Polymers usually are more strongly affected, in terms of modulus and ultimate tensile strength.
Metallic materials (e.g. steels) are also affected. There were some "older" empirical laws that relate strain rate to stress for the uniaxial loading case. You can find information in articles like this. The one I have come across more often is:
$$\sigma_{\dot{\epsilon}}(\epsilon) = \sigma_{0}(\epsilon)\cdot \left(1 + \left(\frac{\dot{\epsilon}}{a}\right)^m\right) $$
where:
- a, m are coeffiecient experimentally obtained
- $\sigma_0(\epsilon)$: is the stress at a given strain $\epsilon$ at the standard strain rate (usually set by the standard displacement speed).
- $\sigma_\dot{\epsilon}(\epsilon)$: is the stress at strain $\epsilon$ and strain rate $\dot{\epsilon}$.
This type of formulas are over 100 years old and they were attributed to internal friction i.e. viscous damping.
The following graph is an example on an Mn steel. Notice that the modulus of elasticity does not change significantly, however the ultimate stress exhibits a more noticeable increase.
UPDATE: Nonlinearity and engineers
Non linearity can have many meaning is the context of material science and structural analysis. Normally an engineer's work is limited to a linear region. This is due to necessity and also for practicality. I might seem to go on a tangent but bear with me.
For example, take the stress strain curve of steels. Most engineering work does not take it into account. Engineers usually work just with the yield stress and young's modulus. Notice that the elastic region is much smaller than the rest, however we restrict our selves to that. The reasons are that in most applications, a) we don't want structures that after use get deformed, and b) linear properties can make use of the superposition principle, and calculations are much easier (without even considering the benefits of linear algebra).
Of course there are situations where non-linear considerations are necessary. For example in structures, you can have non-linear behaviour when:
- the material is non linear: this means that the proportional relationship between stress and strain does not hold (i.e. $\sigma\ne E\epsilon$
- Non linear due to transient effects: When you take into consideration time (e.g. the load that is applied to the structure changes with time). This effect can be for different reasons, due to inertia masses, damping etc.

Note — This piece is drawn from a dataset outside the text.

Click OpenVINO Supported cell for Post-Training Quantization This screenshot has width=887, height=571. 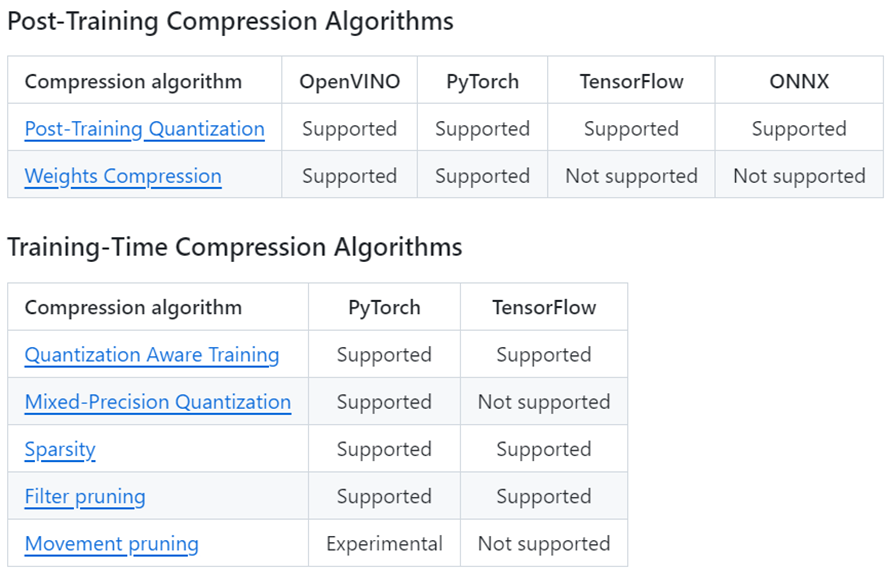[349, 129]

- Coulomb Friction effects: Contrary to viscous damping, Coulomb damping (or dry friction) creates a non linear effect (e.g. the direction and magnitude of the friction force change abruptly based on the direction of movement and the net resultant forces)

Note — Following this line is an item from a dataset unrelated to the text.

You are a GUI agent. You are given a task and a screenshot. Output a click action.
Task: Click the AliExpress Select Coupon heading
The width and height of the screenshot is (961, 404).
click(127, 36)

Although, the above don't necessarily apply to the original post, describe different non linear effects which are quite different. Notice that these non-linear problems seemingly affect a small portion of "real" mechanical and structural engineering applications, compared to their linear counterparts. Additionally, they require high degree of expertise and computational effort. So in essense, it is another application of the Paretto's rule, (i.e. "with only 20% of the effort you can get 80% of the accuracy", or "with only 20% of knowledge in the field you can address 80% of the common problems").
If my understanding is correct you maybe in the other part. I.e. needing to know exert the "extra" 80% to get that 20% increase in accuracy.